Keywords are a bit like symbols that start with ‘#', and a bit like numbers or strings in that they are “self-quoting” literal constants. Scheme uses a few pre-defined keywords as special constants:

Keyword Description
#t Boolean true
#f Boolean false
#nil The empty list (in some versions of Scheme)

The “official” syntax for the empty list in Scheme is '(). In some implementations, the keyword #nil is a synonym for '(). This is different from Common Lisp and many other dialects that use the symbol nil to mean both the empty list and boolean false. Scheme falls short of having a true boolean data type in that (like most Lisp dialects) any value other than the one which means “false” (the keyword #f, in Scheme’s case) is considered “true” for purposes of the test expressions in forms like if, when, while and so on.

For example, the following returns the number 2:

(car (cdr (cons 'a (cons 2 '()))))


which could be written more idiomatically (as well as much more succinctly) as:

(cadr '(a 2))


In both cases the Scheme run time system will be invoked to construct a list of two elements, the first being the symbol a and the second being the number 2. A combination of a call to cdr followed by a call to car returns the second element of that list. A call to car by itself would have returned the first element in the list, the symbol a. Two calls to cdr in succession would have returned the empty list which is the same as the keyword \c #nil in some versions of Scheme. (Many other dialects of Lisp use the symbol nil to represent the empty list).
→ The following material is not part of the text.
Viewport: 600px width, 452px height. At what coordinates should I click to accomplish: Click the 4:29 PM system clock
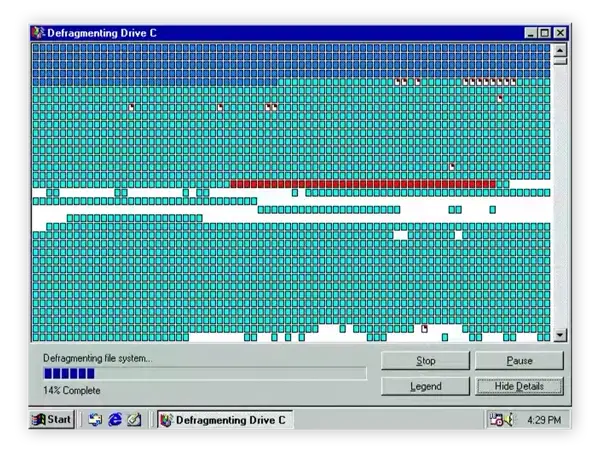click(x=542, y=419)
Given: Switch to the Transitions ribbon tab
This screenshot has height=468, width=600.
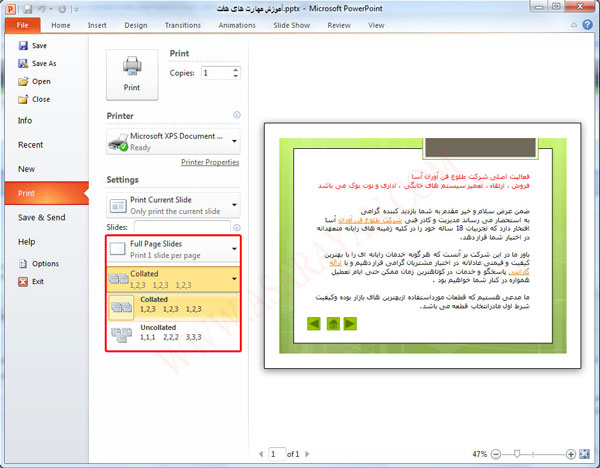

Historically, most programmer-defined data structures were created using combinations of “scalar” values constructed from lists. For example, the classic alist (for “associative list”) data structure is simply a list, each of whose elements is itself a list of two elements. The first (car) of each entry in such an “alist” is considered to be a key and the second (cadr) of each “alist” entry is that key’s value. This was the “traditional” way to implement a dictionary data structure in Lisp-like languages.

Scheme provides a wealth of additional “primitive” data types, some of which are the subjects of various other tutorial sections in this document.